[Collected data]
▬▬▬▬▬▬▬▬▬▬

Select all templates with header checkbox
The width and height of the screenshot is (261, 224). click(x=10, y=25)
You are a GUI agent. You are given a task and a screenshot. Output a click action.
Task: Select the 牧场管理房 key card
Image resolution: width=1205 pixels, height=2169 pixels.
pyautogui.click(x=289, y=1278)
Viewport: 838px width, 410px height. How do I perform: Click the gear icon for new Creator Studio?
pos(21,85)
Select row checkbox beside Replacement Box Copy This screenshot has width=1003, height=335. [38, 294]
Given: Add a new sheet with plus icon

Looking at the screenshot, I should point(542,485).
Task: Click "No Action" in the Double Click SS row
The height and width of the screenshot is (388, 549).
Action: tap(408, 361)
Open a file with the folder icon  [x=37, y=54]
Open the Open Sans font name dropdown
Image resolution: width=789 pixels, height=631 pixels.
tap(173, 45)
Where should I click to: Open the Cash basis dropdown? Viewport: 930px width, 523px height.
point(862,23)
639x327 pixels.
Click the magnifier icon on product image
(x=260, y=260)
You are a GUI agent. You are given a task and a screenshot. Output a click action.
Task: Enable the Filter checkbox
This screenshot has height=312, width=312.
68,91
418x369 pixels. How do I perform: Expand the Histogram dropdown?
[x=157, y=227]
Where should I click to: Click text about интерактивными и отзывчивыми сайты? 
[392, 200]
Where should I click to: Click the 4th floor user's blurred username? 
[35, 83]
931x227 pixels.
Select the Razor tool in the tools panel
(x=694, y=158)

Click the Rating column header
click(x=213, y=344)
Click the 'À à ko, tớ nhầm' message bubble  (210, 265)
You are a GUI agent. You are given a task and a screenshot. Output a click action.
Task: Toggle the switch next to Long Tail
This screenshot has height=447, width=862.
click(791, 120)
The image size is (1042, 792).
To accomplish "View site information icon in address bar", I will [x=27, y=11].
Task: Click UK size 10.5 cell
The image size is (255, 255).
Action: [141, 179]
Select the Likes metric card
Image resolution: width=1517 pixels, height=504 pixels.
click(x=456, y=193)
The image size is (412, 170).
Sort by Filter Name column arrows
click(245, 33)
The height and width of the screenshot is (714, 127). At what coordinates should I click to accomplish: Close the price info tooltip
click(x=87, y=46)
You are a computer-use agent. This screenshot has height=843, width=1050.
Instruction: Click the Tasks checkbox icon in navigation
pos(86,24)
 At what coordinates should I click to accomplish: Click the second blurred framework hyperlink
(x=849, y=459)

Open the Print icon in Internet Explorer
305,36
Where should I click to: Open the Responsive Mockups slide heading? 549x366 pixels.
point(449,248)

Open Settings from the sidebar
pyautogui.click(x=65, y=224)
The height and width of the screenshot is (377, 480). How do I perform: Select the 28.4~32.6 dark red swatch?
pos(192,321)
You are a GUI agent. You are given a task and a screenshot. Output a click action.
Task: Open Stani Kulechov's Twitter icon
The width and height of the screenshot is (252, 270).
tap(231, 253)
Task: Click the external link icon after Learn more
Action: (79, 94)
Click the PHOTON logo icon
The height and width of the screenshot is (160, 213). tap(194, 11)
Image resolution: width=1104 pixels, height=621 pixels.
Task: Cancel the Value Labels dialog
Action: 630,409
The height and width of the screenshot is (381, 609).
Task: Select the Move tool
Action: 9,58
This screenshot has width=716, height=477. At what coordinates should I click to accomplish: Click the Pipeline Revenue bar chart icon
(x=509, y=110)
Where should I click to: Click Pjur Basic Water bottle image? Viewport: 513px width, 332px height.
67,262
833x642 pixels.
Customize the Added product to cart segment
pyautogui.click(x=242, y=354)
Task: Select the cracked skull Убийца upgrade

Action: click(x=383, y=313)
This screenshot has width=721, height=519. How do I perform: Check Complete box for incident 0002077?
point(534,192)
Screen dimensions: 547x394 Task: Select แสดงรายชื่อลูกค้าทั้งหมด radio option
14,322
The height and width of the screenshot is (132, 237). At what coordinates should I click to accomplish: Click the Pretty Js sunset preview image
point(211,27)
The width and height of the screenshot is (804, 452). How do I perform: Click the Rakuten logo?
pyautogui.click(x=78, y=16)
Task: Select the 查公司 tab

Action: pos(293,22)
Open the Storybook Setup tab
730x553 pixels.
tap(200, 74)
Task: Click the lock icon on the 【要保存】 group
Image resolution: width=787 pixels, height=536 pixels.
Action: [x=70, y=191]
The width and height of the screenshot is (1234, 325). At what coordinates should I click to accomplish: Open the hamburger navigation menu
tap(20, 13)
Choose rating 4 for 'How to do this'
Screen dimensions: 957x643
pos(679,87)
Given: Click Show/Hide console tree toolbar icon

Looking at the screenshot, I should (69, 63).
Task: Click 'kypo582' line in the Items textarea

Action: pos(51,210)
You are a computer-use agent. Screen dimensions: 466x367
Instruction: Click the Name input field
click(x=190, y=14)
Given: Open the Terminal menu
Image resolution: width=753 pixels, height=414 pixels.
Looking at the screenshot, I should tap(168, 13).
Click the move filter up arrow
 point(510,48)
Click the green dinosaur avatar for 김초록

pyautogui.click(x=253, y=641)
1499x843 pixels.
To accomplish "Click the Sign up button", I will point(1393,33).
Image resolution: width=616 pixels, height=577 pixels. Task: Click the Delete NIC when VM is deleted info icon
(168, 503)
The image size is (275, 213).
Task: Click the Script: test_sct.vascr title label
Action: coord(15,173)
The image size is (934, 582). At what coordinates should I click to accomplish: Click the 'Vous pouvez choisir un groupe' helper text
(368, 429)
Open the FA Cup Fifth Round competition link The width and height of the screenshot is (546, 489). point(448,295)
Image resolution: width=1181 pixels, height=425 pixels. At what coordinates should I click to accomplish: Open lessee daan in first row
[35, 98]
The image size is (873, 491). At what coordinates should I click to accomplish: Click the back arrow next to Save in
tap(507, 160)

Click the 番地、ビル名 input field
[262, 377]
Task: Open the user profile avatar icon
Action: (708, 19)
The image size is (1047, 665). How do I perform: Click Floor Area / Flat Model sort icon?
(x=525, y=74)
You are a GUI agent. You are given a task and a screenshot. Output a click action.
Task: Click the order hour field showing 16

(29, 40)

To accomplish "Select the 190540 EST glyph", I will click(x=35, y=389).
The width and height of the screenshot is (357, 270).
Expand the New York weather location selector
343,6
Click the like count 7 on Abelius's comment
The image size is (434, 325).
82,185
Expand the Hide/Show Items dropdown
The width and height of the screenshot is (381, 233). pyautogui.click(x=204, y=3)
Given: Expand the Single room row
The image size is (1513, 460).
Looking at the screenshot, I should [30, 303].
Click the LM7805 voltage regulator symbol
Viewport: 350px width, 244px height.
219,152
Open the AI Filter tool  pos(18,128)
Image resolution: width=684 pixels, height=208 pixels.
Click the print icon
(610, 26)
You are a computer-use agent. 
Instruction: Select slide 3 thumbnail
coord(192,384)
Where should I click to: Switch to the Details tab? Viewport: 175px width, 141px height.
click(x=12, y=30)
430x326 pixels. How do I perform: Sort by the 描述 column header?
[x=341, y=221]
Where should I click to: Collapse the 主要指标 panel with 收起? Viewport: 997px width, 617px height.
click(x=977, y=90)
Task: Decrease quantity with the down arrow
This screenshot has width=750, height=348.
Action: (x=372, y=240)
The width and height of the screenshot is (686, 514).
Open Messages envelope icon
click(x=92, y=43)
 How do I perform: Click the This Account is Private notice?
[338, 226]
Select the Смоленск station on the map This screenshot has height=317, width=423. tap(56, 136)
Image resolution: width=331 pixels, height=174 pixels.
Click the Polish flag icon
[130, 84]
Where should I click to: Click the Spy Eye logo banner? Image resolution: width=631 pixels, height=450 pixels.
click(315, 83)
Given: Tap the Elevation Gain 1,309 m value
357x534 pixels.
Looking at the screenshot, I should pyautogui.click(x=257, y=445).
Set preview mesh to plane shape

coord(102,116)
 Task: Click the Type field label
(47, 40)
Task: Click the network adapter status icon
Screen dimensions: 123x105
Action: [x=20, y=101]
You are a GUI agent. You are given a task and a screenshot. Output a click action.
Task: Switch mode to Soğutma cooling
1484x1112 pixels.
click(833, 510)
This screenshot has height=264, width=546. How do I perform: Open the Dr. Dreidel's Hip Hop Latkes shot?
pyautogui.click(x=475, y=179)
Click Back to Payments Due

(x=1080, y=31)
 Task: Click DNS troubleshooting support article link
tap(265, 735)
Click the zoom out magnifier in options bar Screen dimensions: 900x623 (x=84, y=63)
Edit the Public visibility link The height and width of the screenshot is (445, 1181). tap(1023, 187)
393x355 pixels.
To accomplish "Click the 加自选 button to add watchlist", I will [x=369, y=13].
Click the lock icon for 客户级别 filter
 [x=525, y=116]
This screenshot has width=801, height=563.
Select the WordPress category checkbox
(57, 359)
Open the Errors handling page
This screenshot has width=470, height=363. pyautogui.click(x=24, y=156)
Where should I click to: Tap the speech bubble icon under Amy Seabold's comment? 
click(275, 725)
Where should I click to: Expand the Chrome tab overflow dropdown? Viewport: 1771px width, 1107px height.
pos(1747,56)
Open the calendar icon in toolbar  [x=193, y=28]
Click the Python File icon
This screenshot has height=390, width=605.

▬▬▬▬▬▬▬▬▬▬

(Assigned task): Return, word for word, the lines from the one containing "This screenshot has width=801, height=563." through the end of the data above, both ends included, and nothing else.

(Exercise result):
This screenshot has width=801, height=563.
Select the WordPress category checkbox
(57, 359)
Open the Errors handling page
This screenshot has width=470, height=363. pyautogui.click(x=24, y=156)
Where should I click to: Tap the speech bubble icon under Amy Seabold's comment? 
click(275, 725)
Where should I click to: Expand the Chrome tab overflow dropdown? Viewport: 1771px width, 1107px height.
pos(1747,56)
Open the calendar icon in toolbar  [x=193, y=28]
Click the Python File icon
This screenshot has height=390, width=605.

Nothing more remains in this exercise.